Copy out exactly the lines below that run from the one holding "Horlino.com (439, 668)" to the one holding "IM (288, 608)", keeping both of those lines and no others.

-=-=-=-=-

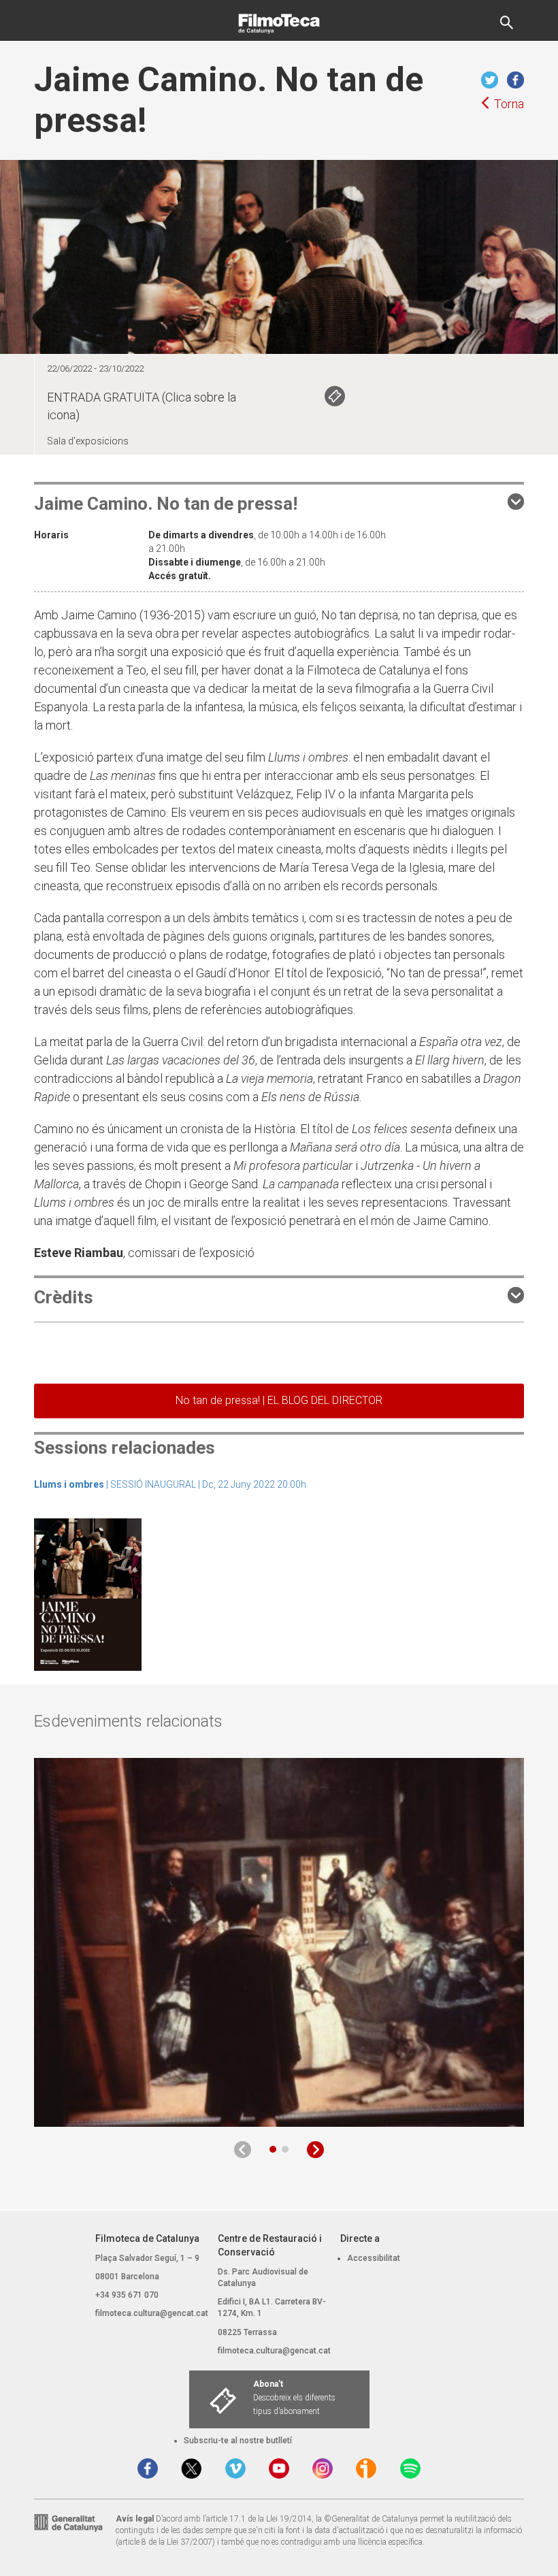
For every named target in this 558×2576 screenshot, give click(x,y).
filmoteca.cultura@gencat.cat (151, 2313)
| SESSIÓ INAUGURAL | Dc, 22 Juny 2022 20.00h (170, 1484)
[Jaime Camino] (88, 1593)
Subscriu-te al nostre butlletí (238, 2440)
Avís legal (135, 2519)
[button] (272, 2149)
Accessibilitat (373, 2258)
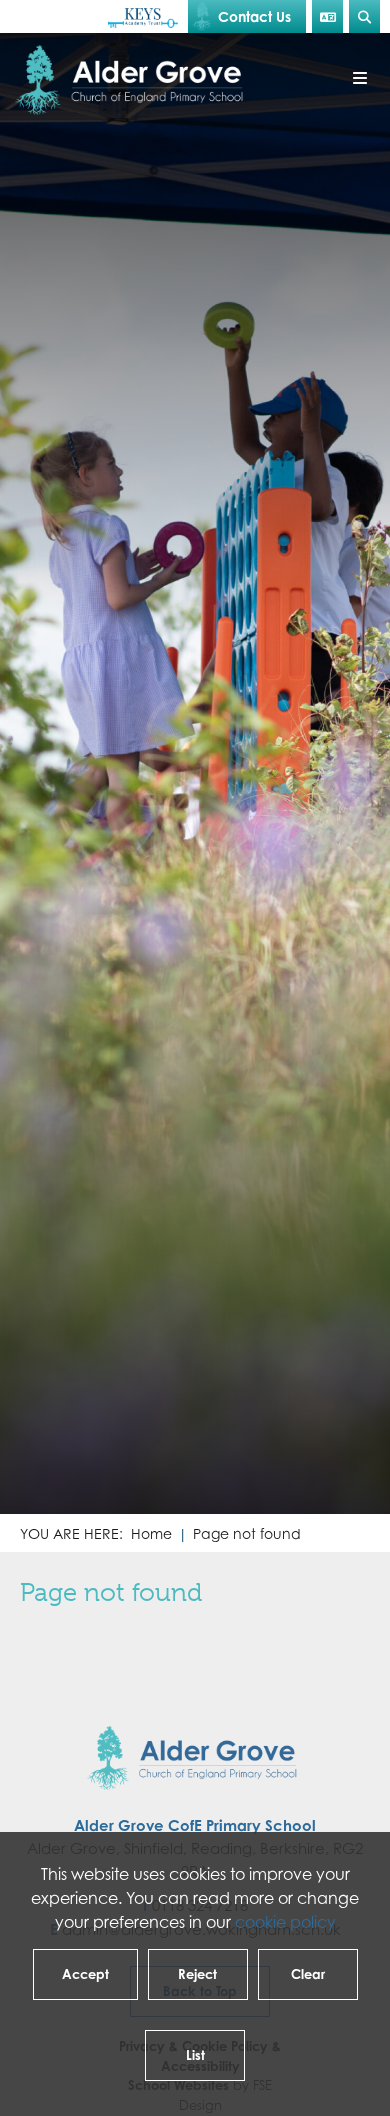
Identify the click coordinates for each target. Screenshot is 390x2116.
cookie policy (285, 1922)
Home (151, 1533)
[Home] (133, 80)
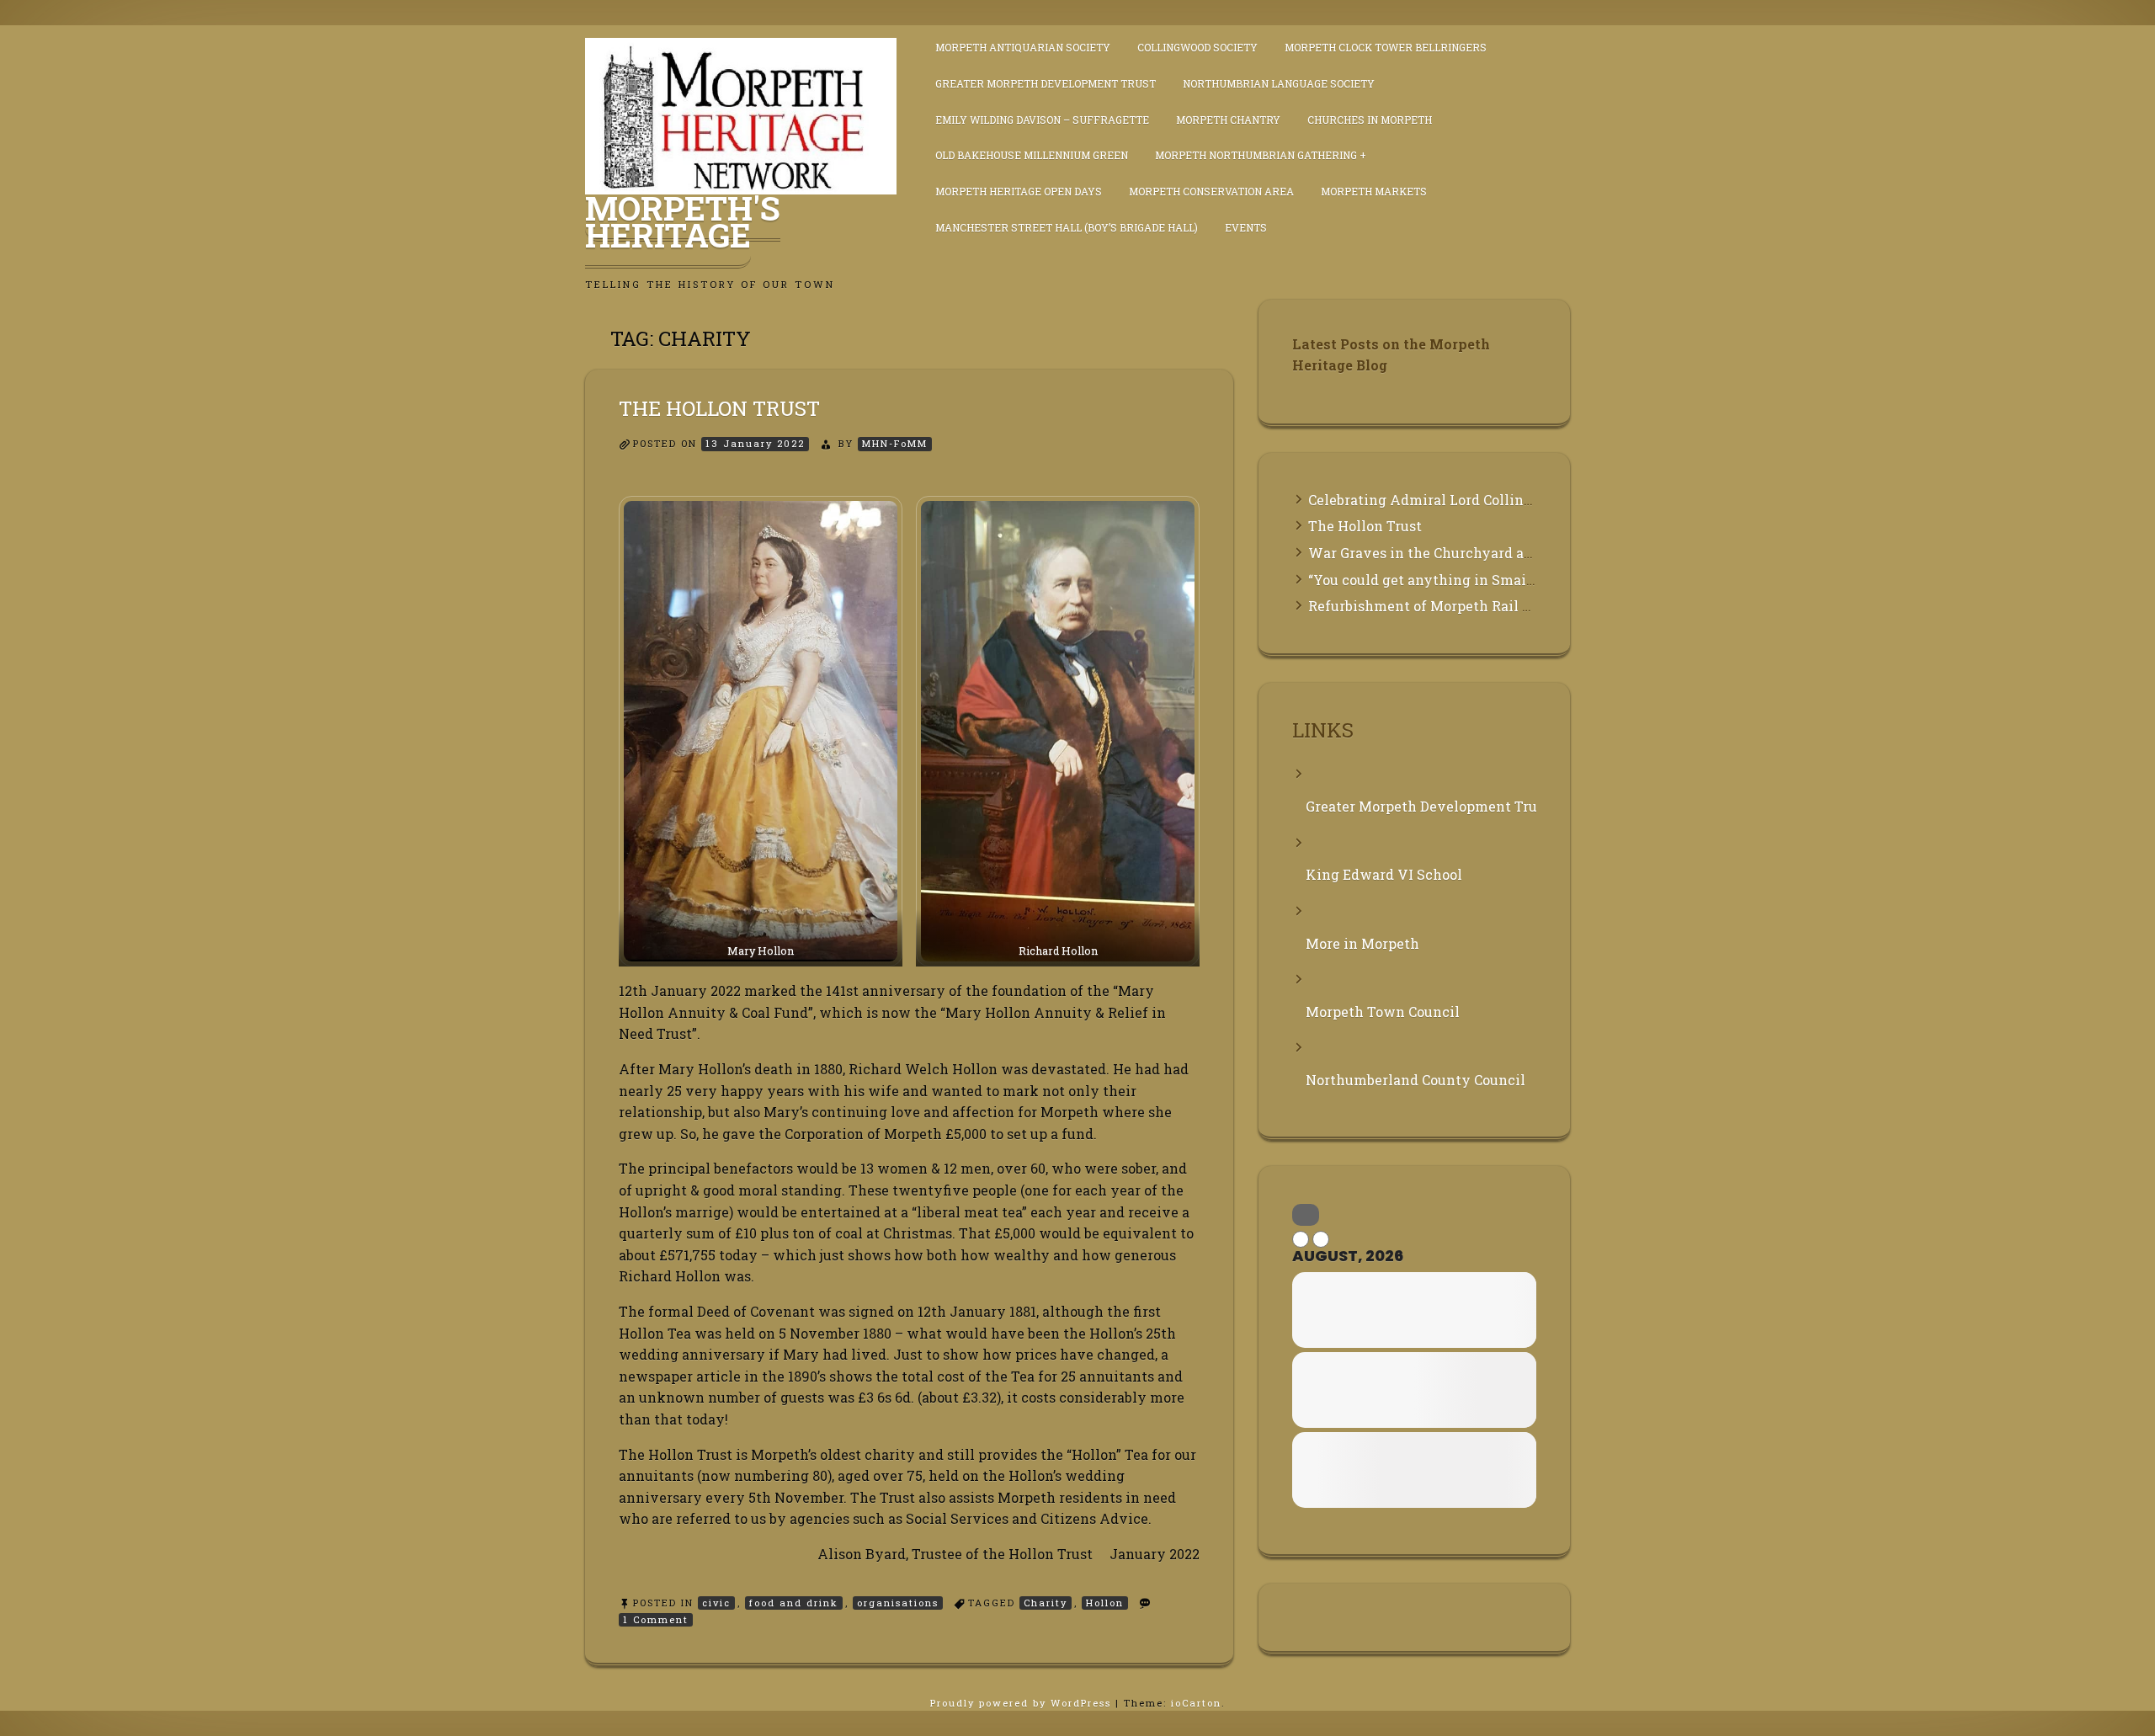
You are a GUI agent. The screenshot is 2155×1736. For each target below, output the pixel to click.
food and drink (793, 1602)
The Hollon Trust (719, 408)
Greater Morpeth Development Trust (1045, 83)
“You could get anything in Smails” (1425, 579)
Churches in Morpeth (1369, 119)
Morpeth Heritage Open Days (1018, 191)
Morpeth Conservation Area (1211, 191)
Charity (1045, 1602)
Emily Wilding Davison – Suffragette (1042, 119)
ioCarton (1196, 1702)
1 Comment (658, 1620)
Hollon (1105, 1602)
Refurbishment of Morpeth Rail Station (1440, 606)
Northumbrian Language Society (1279, 83)
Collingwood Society (1197, 47)
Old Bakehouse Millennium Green (1031, 155)
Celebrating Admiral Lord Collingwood (1438, 500)
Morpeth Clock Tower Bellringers (1386, 47)
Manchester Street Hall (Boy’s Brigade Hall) (1066, 227)
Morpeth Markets (1374, 191)
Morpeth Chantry (1228, 119)
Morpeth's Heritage (682, 221)
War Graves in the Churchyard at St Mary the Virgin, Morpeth (1516, 553)
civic (716, 1602)
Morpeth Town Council (1383, 1011)
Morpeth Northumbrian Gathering (1256, 155)
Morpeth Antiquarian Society (1022, 47)
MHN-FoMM (895, 443)
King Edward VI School (1384, 874)
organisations (898, 1602)
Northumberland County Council (1415, 1080)
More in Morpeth (1362, 943)
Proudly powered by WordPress (1022, 1702)
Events (1246, 227)
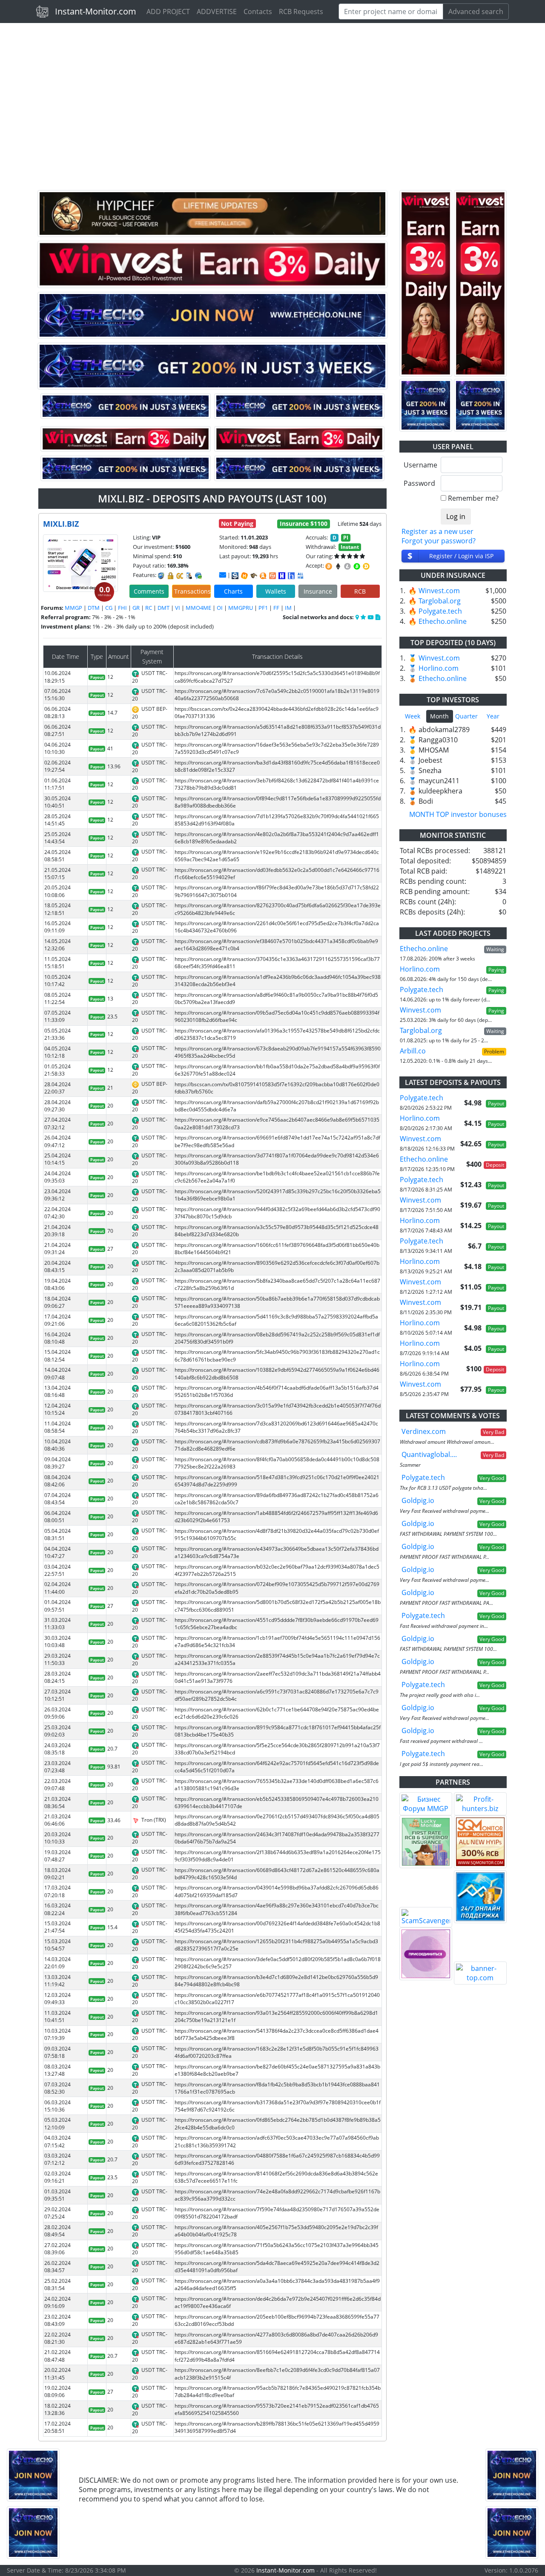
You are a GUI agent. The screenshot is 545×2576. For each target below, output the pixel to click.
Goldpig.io (418, 1500)
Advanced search (475, 11)
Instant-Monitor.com (95, 11)
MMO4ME (198, 608)
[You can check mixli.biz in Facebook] (357, 617)
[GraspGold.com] (480, 1896)
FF (276, 608)
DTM (94, 608)
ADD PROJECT (168, 11)
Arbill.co (413, 1051)
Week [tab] (412, 716)
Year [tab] (493, 716)
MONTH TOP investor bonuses (458, 814)
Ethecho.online (443, 621)
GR (136, 608)
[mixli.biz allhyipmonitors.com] (300, 575)
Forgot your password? (439, 540)
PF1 (263, 608)
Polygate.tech (440, 611)
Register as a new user (437, 531)
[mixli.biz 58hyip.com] (291, 575)
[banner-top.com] (480, 1973)
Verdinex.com (424, 1431)
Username (419, 465)
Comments (149, 591)
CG (108, 608)
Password (419, 483)
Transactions (192, 591)
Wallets (275, 591)
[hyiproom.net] (425, 1953)
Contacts (258, 11)
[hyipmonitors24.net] (272, 575)
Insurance (318, 591)
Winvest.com (439, 590)
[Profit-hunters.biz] (480, 1803)
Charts (233, 591)
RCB (360, 591)
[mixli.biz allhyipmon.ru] (281, 575)
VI (177, 608)
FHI (122, 608)
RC (148, 608)
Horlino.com (439, 668)
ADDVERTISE (217, 11)
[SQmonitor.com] (480, 1841)
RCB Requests (301, 11)
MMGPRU (240, 608)
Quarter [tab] (466, 716)
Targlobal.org (440, 601)
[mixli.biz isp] (235, 575)
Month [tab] (439, 716)
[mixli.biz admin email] (222, 575)
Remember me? (473, 498)
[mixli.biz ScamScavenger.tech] (253, 575)
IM (288, 608)
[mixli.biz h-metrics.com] (244, 575)
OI (220, 608)
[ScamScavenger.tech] (425, 1917)
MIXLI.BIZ (61, 524)
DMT (163, 608)
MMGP (73, 608)
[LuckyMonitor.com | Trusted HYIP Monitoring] (425, 1841)
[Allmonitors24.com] (263, 575)
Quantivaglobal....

-=-=-=-=-

TASK ANSWER:
Horlino.com (439, 668)
ADDVERTISE (217, 11)
[SQmonitor.com] (480, 1841)
RCB Requests (301, 11)
MMGPRU (240, 608)
Quarter [tab] (466, 716)
Targlobal.org (440, 601)
[mixli.biz isp] (235, 575)
Month [tab] (439, 716)
[mixli.biz admin email] (222, 575)
Remember me? (473, 498)
[mixli.biz ScamScavenger.tech] (253, 575)
IM (288, 608)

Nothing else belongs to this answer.